Figure 3. Nkx6.1 functions as an endocrine fate determinant.

(A,B) A tamoxifen-inducible form of Cre recombinase (CreER™) expressed under the control of the Pdx1 promoter removes a floxed Bgeo (lacZ) cassette to permanently activate expression of green fluorescent protein (GFP) from the Z/EG transgene (A) or Nkx6.1 and GFP from the Nkx6.1^OE transgene (B). Immunofluorescence staining of pancreas sections from e10.5 (C-J), e12.5 (L-W) and e15.5 (Y-H′) Pdx1-CreER™;Z/EG and Pdx1-CreER™;Nkx6.1^OE embryos injected with one dose of tamoxifen at e8.5. Quantification of GFP⁺/marker⁺ cells relative to the total number of GFP⁺ cells at e10.5 (K), e12.5 (X), or e15.5 (I′). At e10.5, similar numbers of GFP⁺ cells have initiated expression of the endocrine markers Ngn3, Pax6, and hormones in Pdx1-CreER™;Nkx6.1^OE and Pdx1-CreER™;Z/EG control embryos (K). Similar analysis at e12.5 reveals a preference of GFP⁺ cells in Pdx1-CreER™;Nkx6.1^OE embryos to express Ngn3, Pax6, and hormones, while showing a decreased propensity to express Ptf1a and CPA (X). Expression of the proliferation marker Ki67 does not show a difference between the two groups (X). At e15.5, GFP⁺ cells in Pdx1-CreER™;Z/EG embryos express endocrine hormones (Y) as well as the acinar marker amylase (Z) (arrowheads in inset, Y,Z).
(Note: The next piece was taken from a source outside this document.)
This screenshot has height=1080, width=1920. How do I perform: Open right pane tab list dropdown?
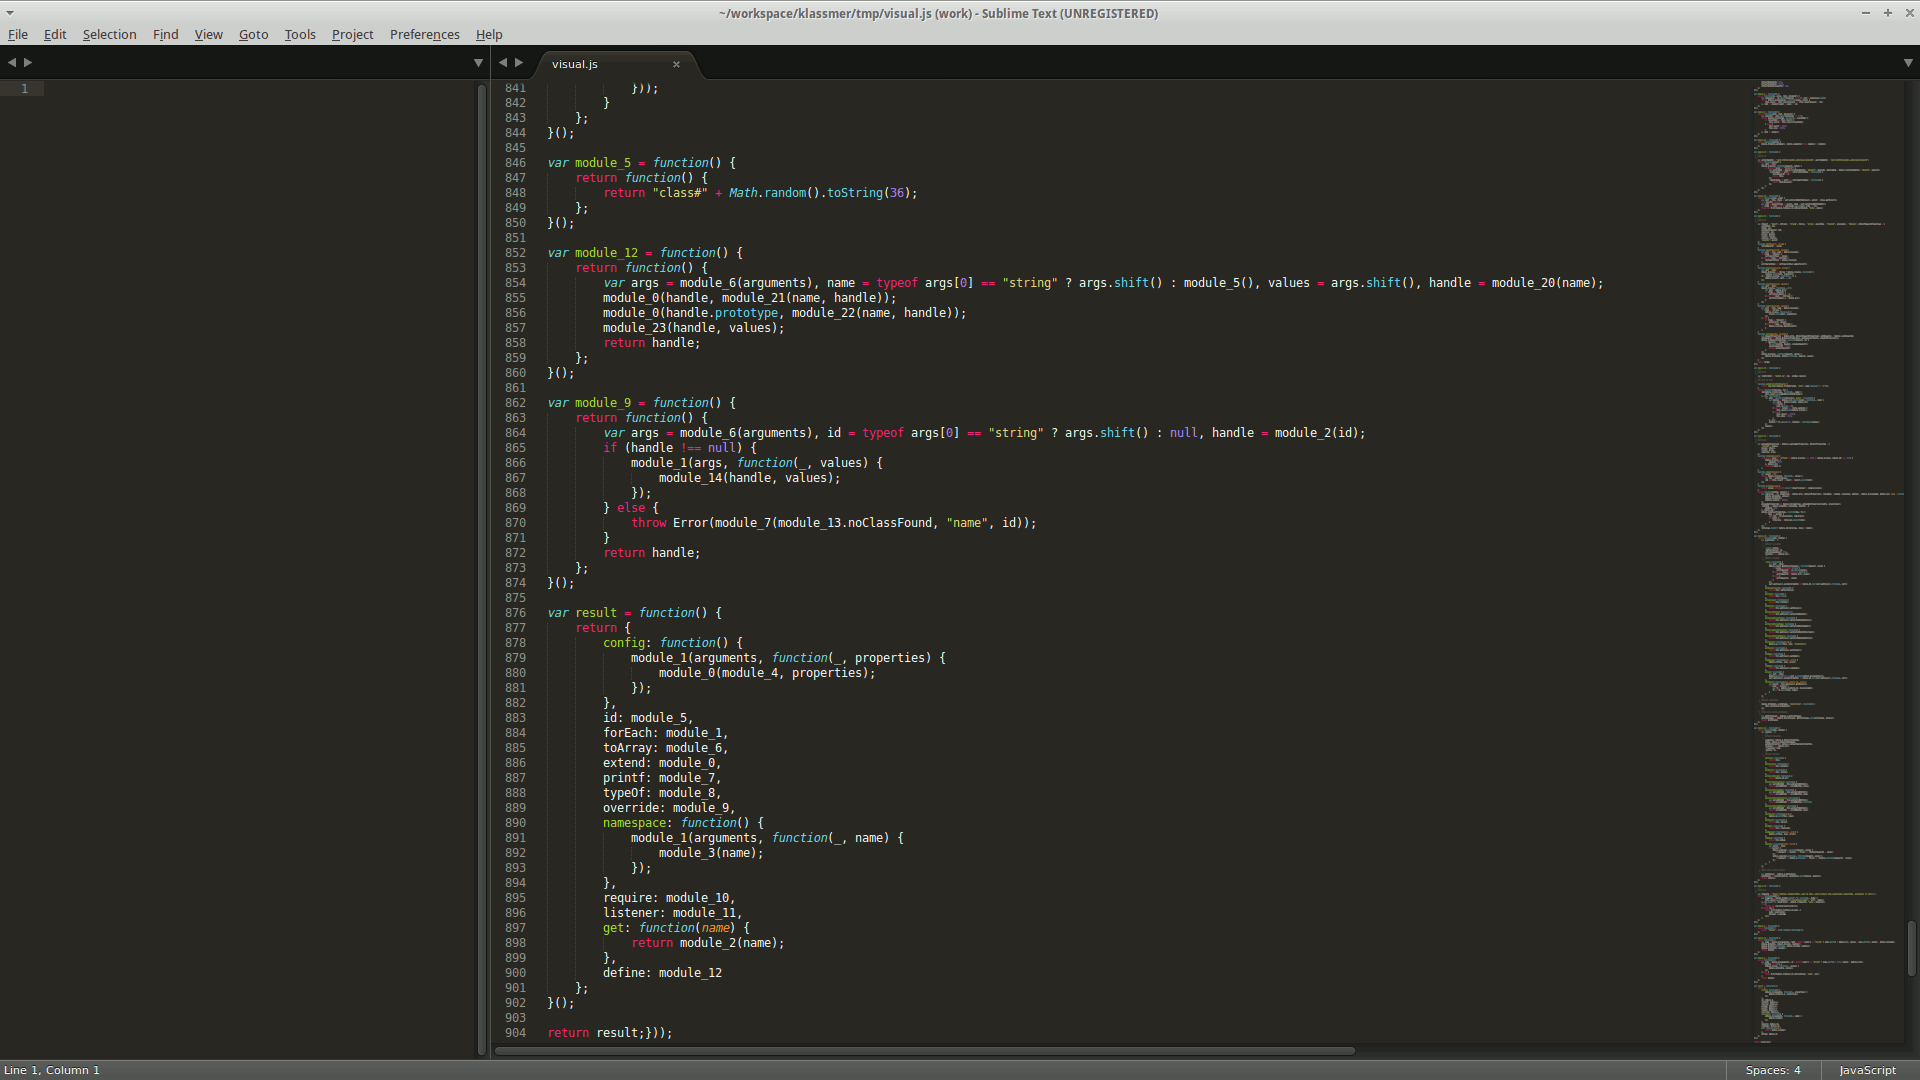click(1907, 63)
By contrast, in Pdx1-CreER™;Nkx6.1^OE embryos, GFP⁺/amylase⁺ cells are rarely found (E′), while GFP⁺/hormone⁺ cells are abundantly detected (arrowheads in inset, D′). GFP⁺ cells from Pdx1-CreER™;Nkx6.1^OE and Pdx1-CreER™;Z/EG embryos have a similar potential to differentiate into DBA⁺ ductal cells (arrowheads in inset show GFP⁺/DBA⁺ cells, C′,H′). (J′) Model of cell fate shifts induced by heritable Nkx6.1 misexpression in multipotent pancreatic progenitors. Scale bar=50 μm; triangles represent loxP sites; filled ovals, IRES; Amy, amylase; Horm, hormone (insulin, glucagon, somatostatin, pancreatic polypeptide); Endo, endocrine; Ac, acinar.